**Bacaan**
Pasal 4 undang-undang ini menyebutkan
bahwa konservasi sumber daya alam hayati dan ekosistemnya merupakan
tanggung-jawab dan kewajiban pemerintah serta masyarakat. Namun, bagian terbesar
dari isi undang-undang berkaitan dengan dominasi peran pemerintah. Pengaturan
tentang peran masyarakat diberikan dalam Bab IX Pasal 37. Peran
serta rakyat dalam konservasi sumber daya alam hayati dan ekosistemnya
diarahkan dan digerakkan oleh pemerintah melalui berbagai kegiatan yang berdaya
guna dan berhasil guna (Pasal 37 ayat (1)). Dengan pengertian demikian, maka
peran serta yang dimaksud bukan partisipasi sejati dari rakyat (genuine public
participation) melainkan mobilisasi yang dilakukan pemerintah pada rakyat.
Peran pemerintah sangat besar dalam
kegiatan-kegiatan konservasi sumber daya alam hayati dan ekosistemnya.

**Petunjuk dan Ketentuan**
Tulis lagi bagian bacaan tentang undang-undang konservasi yang diawali "Pasal 4 undang-undang" dan berlanjut hingga "pemerintah pada rakyat.", tetapi ganti "pemerintah" dengan "negara".

**Cuplikan Data**
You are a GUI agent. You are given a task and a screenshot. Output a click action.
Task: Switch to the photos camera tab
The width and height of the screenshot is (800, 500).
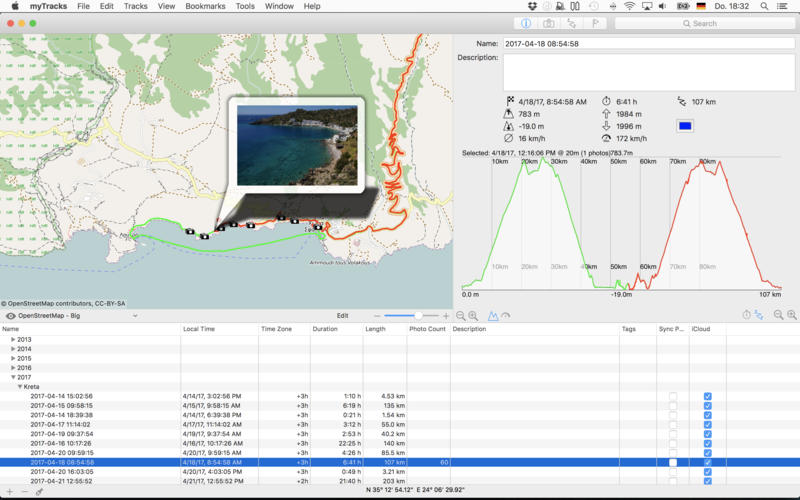point(549,23)
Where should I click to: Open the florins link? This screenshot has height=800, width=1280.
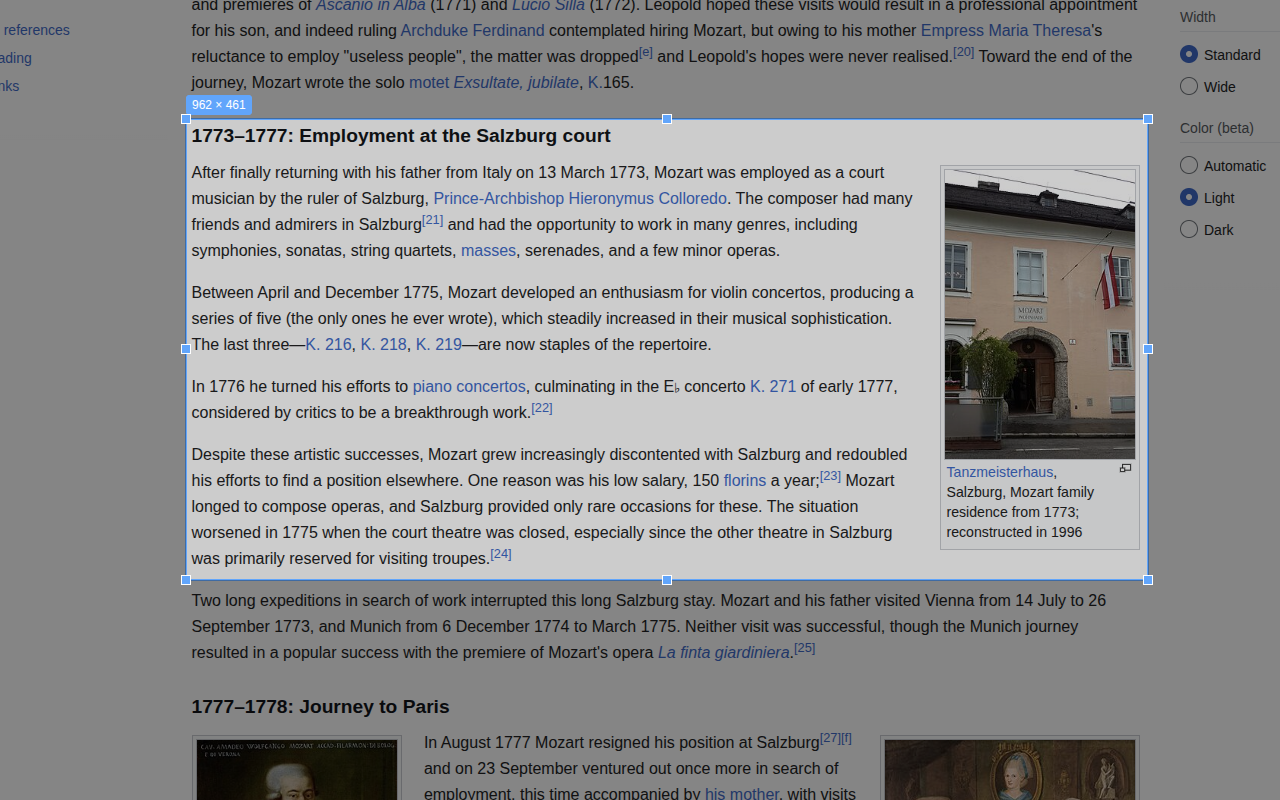(745, 480)
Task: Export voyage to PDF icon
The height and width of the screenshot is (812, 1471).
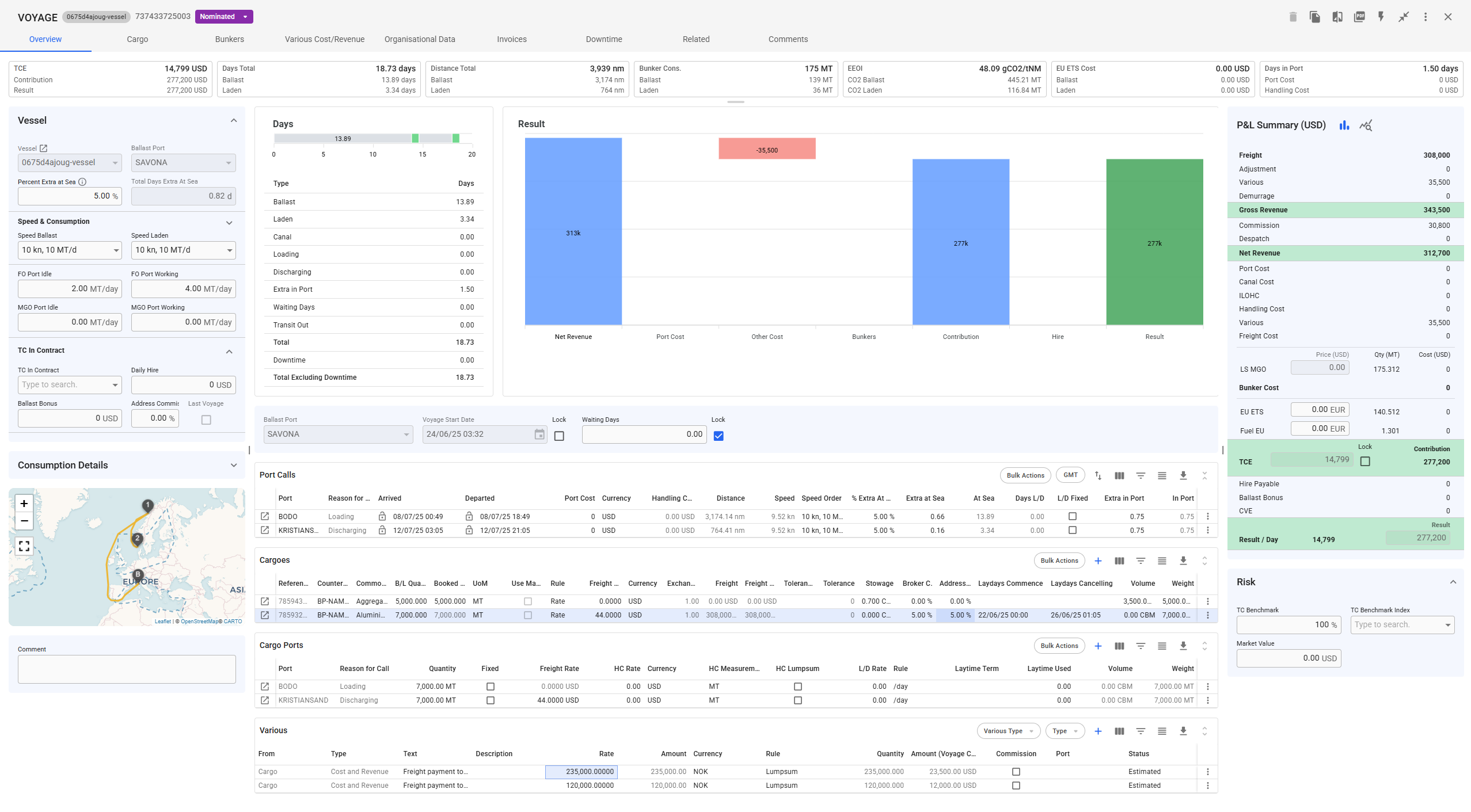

**Hasil**
Pasal 4 undang-undang ini menyebutkan
bahwa konservasi sumber daya alam hayati dan ekosistemnya merupakan
tanggung-jawab dan kewajiban negara serta masyarakat. Namun, bagian terbesar
dari isi undang-undang berkaitan dengan dominasi peran negara. Pengaturan
tentang peran masyarakat diberikan dalam Bab IX Pasal 37. Peran
serta rakyat dalam konservasi sumber daya alam hayati dan ekosistemnya
diarahkan dan digerakkan oleh negara melalui berbagai kegiatan yang berdaya
guna dan berhasil guna (Pasal 37 ayat (1)). Dengan pengertian demikian, maka
peran serta yang dimaksud bukan partisipasi sejati dari rakyat (genuine public
participation) melainkan mobilisasi yang dilakukan negara pada rakyat.